Joh. Arretinus was busied in Florence between the years 1375 and 1417 in the sale of manuscripts, but he appears to have secured these mainly not by production in Florence, but by sending scribes to the libraries in the monasteries and elsewhere to produce the copies required.

A reference in a letter of Leonardo Bruni, written in 1416, gives indication of an organised book-trade in Florence at that time:

Priscianum quem postulas omnes tabernas librarias perscrutatus reperire nondum potui.[331] (I have hunted through all the book-shops, but have not been able to find the Priscian for which you asked.)

Bruni writes again concerning a certain Italian translation of the Bible that he had been trying to get hold of:

Jam Bibliothecas omnes et bibliopolas requisivi ut si qua veniant ad manus eligam quæque optima mihi significent. (I have already searched all the libraries and book-shops in order to select from the material at hand the manuscripts which are for me the most important.)

Ambrogio Traversari wrote in 1418 in Florence:

Oro ut convenias bibliopolas civitatis et inquiri facias diligenter, an inveniamus decretales in parvo volumine.[332] (I beg you to make search among the booksellers of the city and ascertain whether it is possible to secure in a small volume a copy of the Decretals.)

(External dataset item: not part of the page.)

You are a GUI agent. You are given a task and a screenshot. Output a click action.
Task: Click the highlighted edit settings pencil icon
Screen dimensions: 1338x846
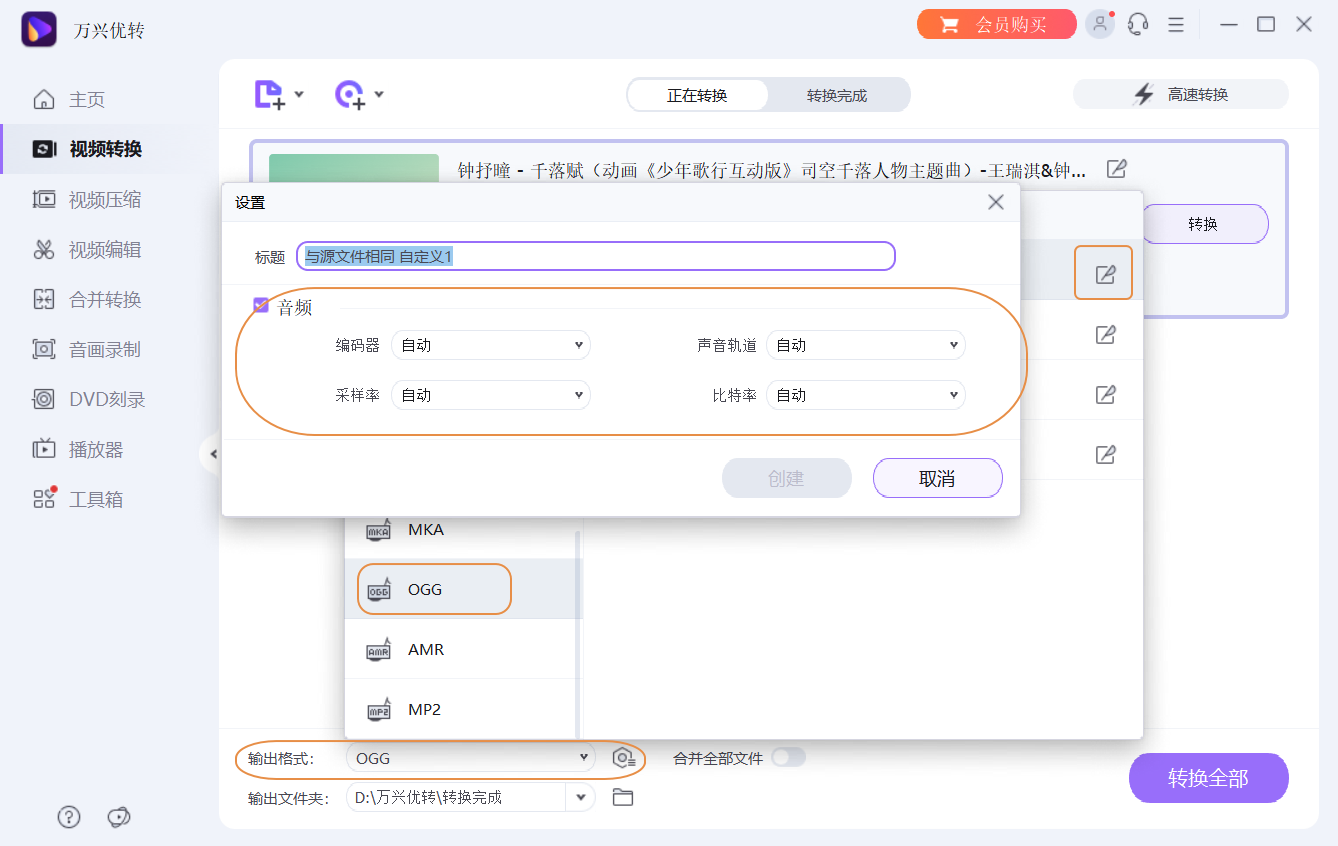click(1103, 272)
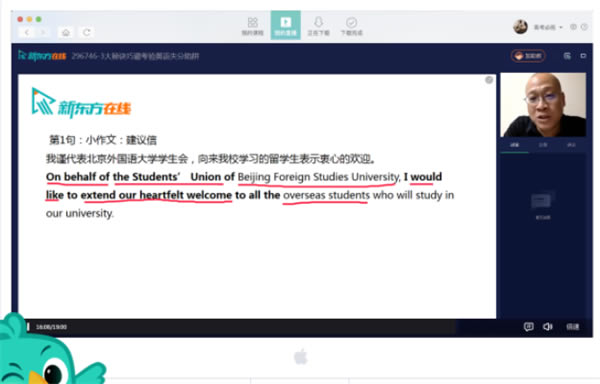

The use for book-dealers of the old classic term bibliopola in place of the more usual stationarius is to be noted.

From these references, we have a right to conclude that there were during the first quarter of the fifteenth century in Florence a number of dealers in books who handled various classes of literature.

The great publisher of the fifteenth century, Philippi Vespasianus, or Vespasiano, who was not only a producer and dealer in manuscripts, but a man possessed of a wide range of scholarship, called himself librarius florentinus. He held the post for a time of bidellus of the University of Florence. His work will be referred to more fully in a later division of this chapter.